*WHAT TO WORK ON*
Please return every line from the entries that has the string "This" in it.

BEGIN DATA SECTION

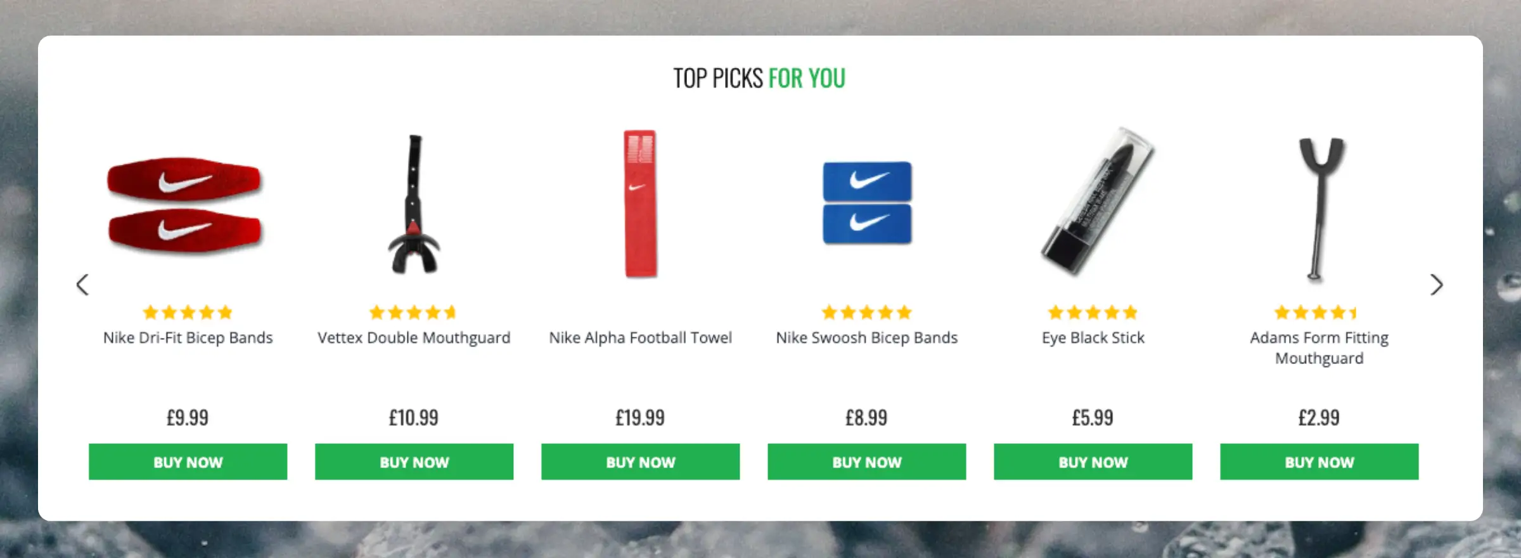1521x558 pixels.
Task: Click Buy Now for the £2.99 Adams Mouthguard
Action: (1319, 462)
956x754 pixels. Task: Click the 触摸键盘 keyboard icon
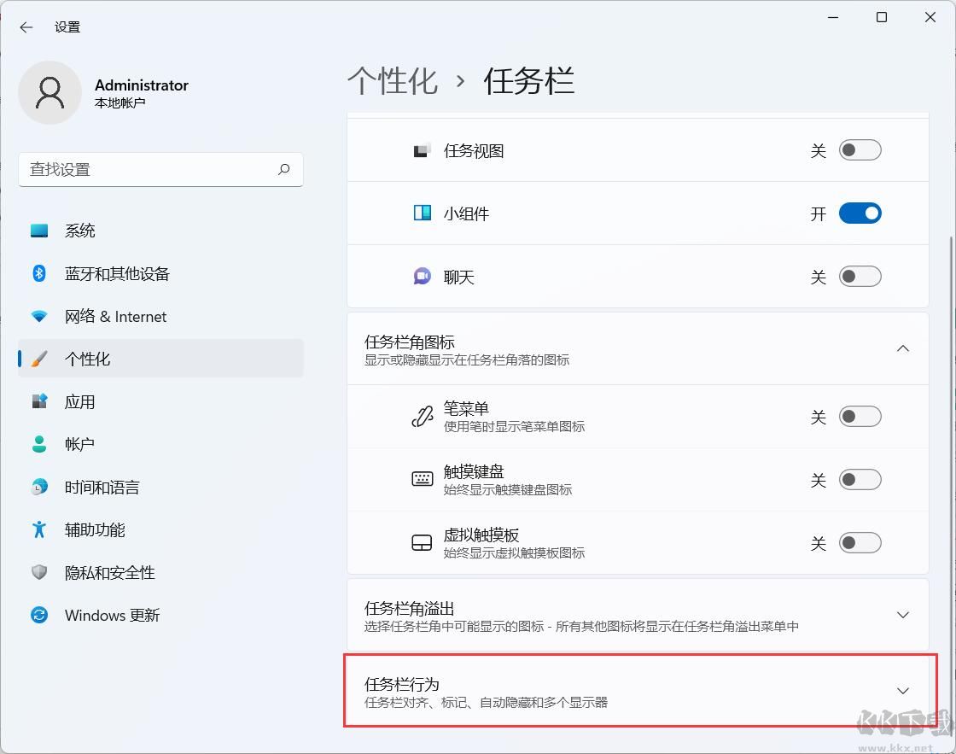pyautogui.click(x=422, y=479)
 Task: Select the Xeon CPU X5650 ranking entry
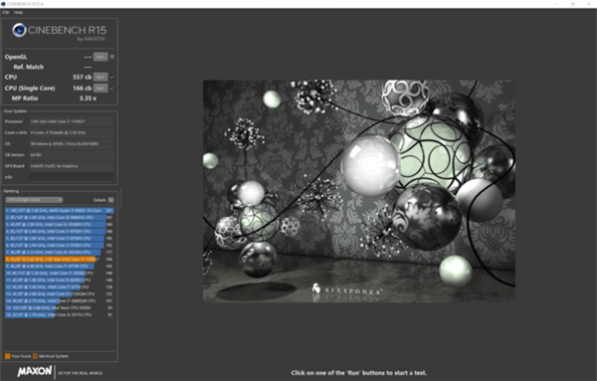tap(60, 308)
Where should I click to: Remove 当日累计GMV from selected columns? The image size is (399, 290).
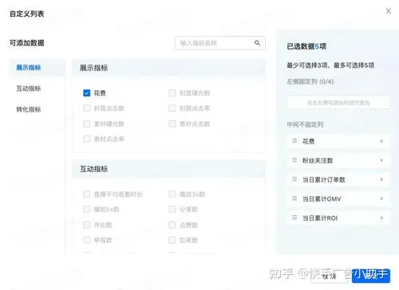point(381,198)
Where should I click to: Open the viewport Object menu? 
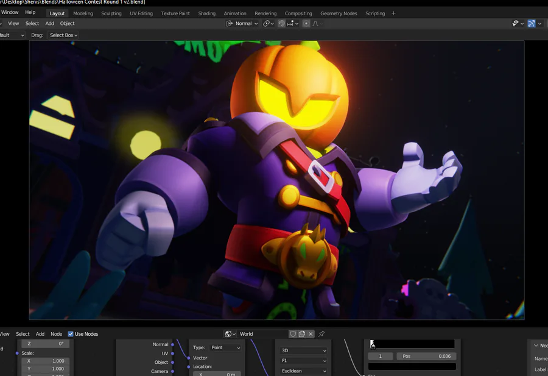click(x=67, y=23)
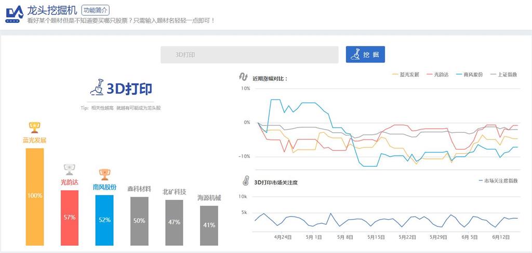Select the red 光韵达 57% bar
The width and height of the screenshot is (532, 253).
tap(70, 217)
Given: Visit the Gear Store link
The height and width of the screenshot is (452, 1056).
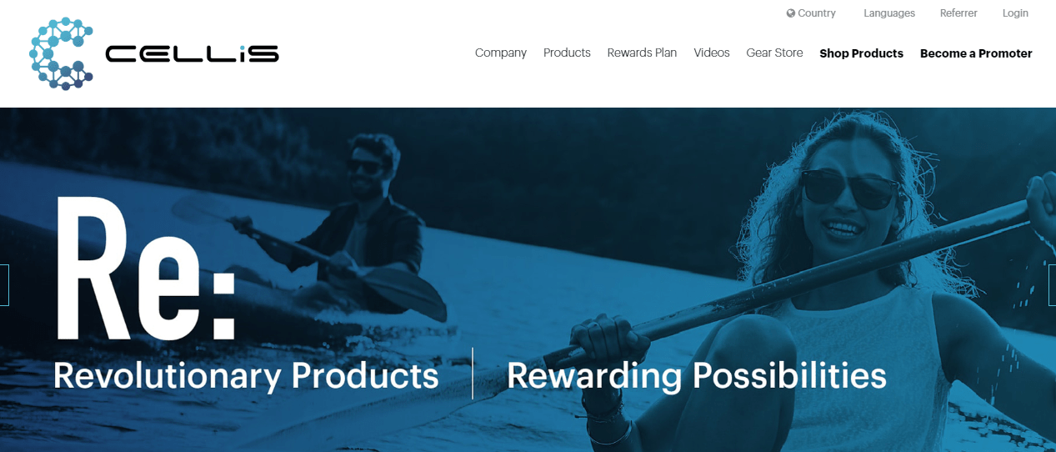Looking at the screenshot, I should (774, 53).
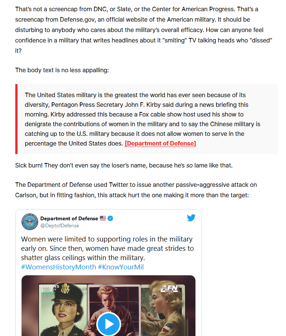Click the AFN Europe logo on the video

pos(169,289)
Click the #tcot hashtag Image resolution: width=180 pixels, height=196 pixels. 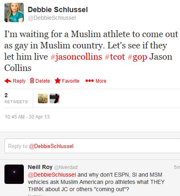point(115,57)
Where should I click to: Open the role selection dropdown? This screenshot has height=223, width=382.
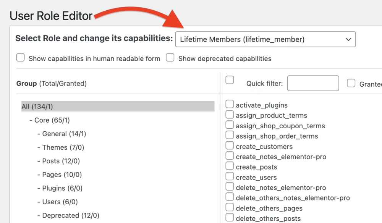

END DATA SECTION
BEGIN DATA SECTION

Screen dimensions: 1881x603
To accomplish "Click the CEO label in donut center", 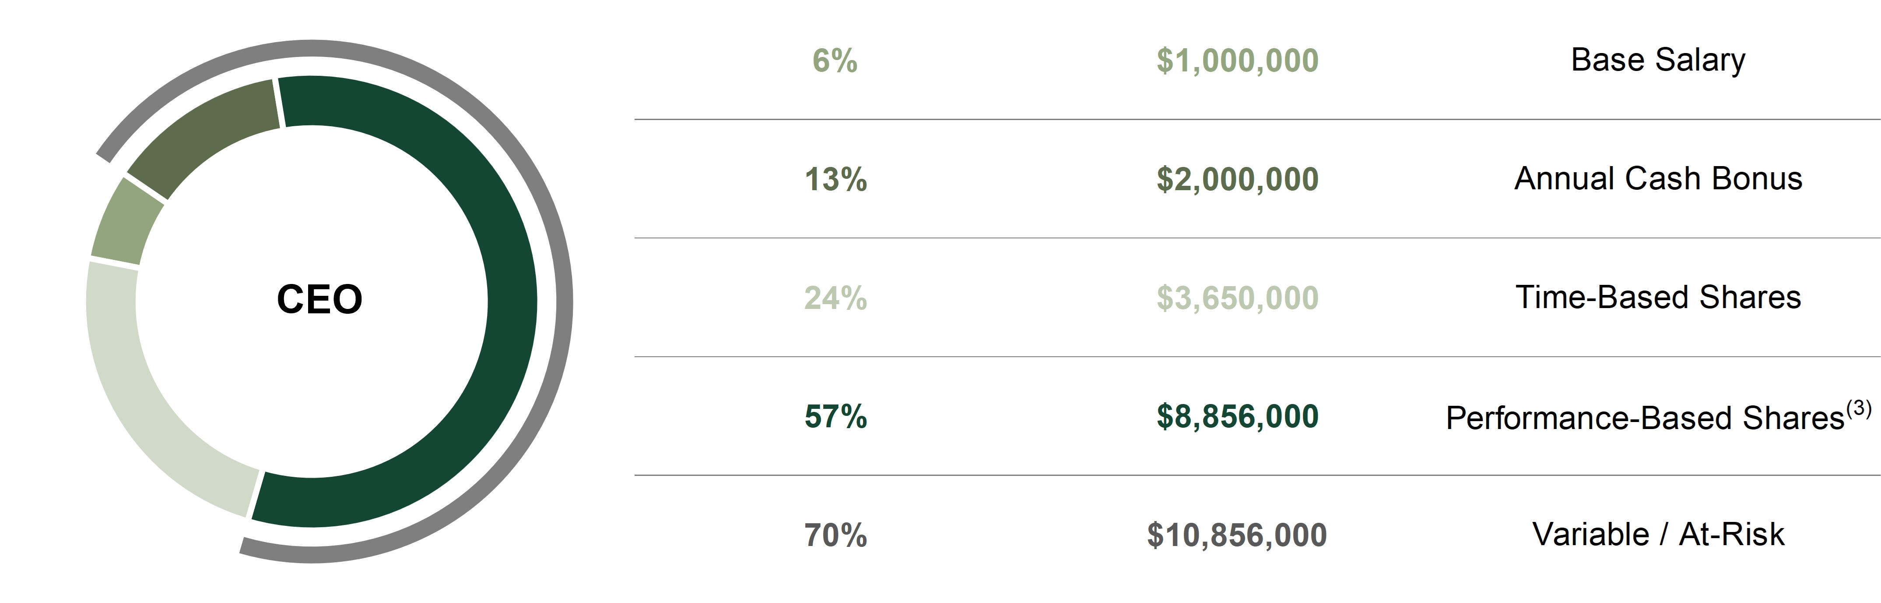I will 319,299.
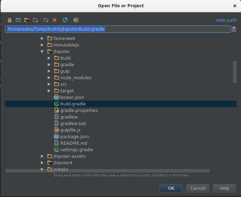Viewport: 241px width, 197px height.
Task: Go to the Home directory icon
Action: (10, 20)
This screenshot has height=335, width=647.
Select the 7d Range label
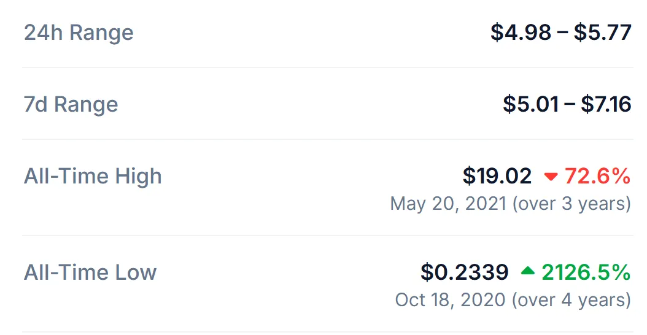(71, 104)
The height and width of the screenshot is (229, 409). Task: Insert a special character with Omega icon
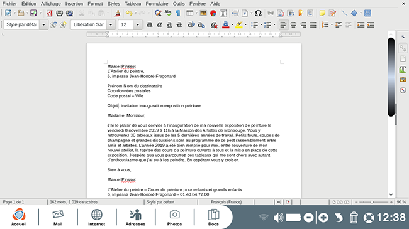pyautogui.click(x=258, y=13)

END DATA SECTION
BEGIN DATA SECTION

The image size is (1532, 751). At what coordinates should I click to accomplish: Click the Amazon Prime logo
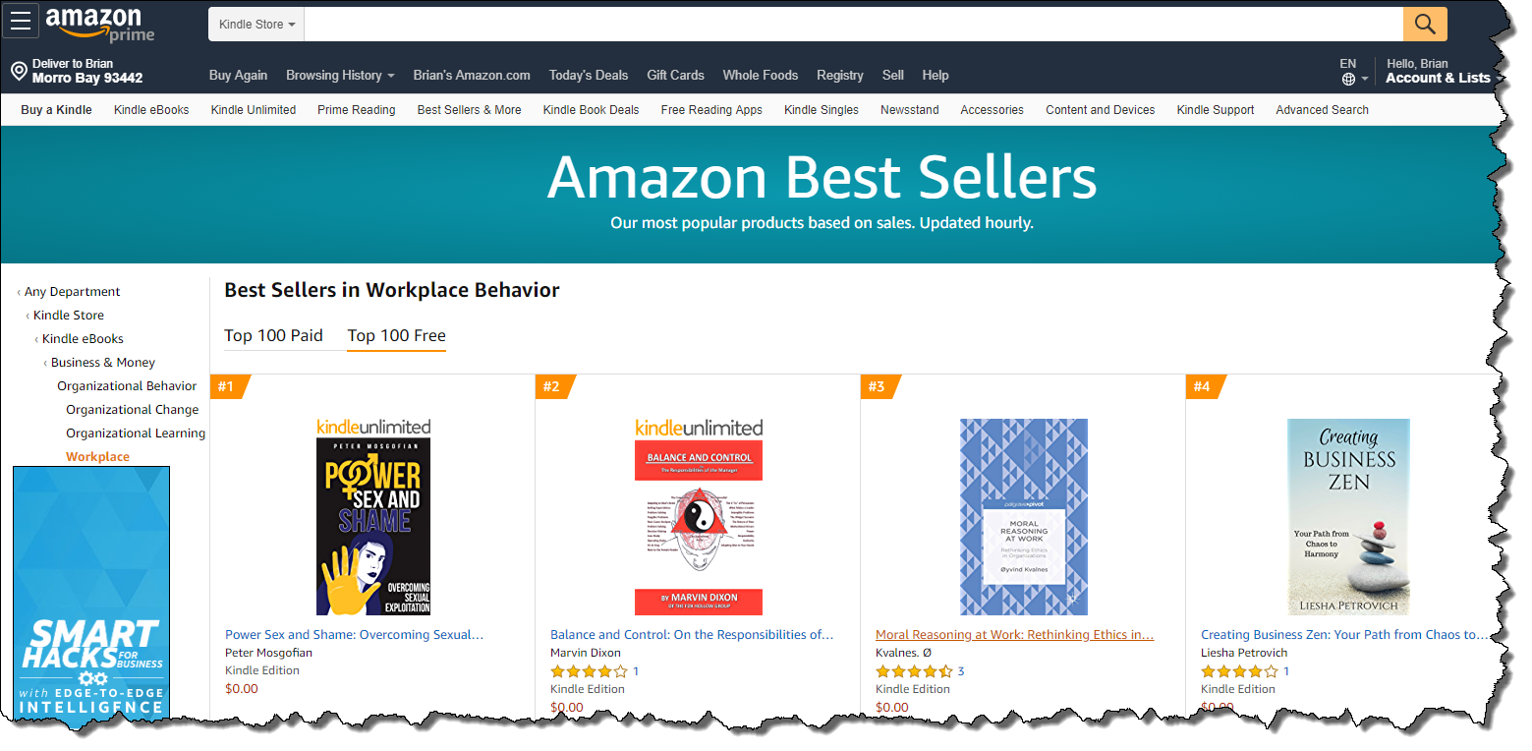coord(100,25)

END DATA SECTION

*SOLUTION TO THE EXERCISE*
Where should I click to: Open the role selection dropdown? This screenshot has height=223, width=382.
This screenshot has height=335, width=647.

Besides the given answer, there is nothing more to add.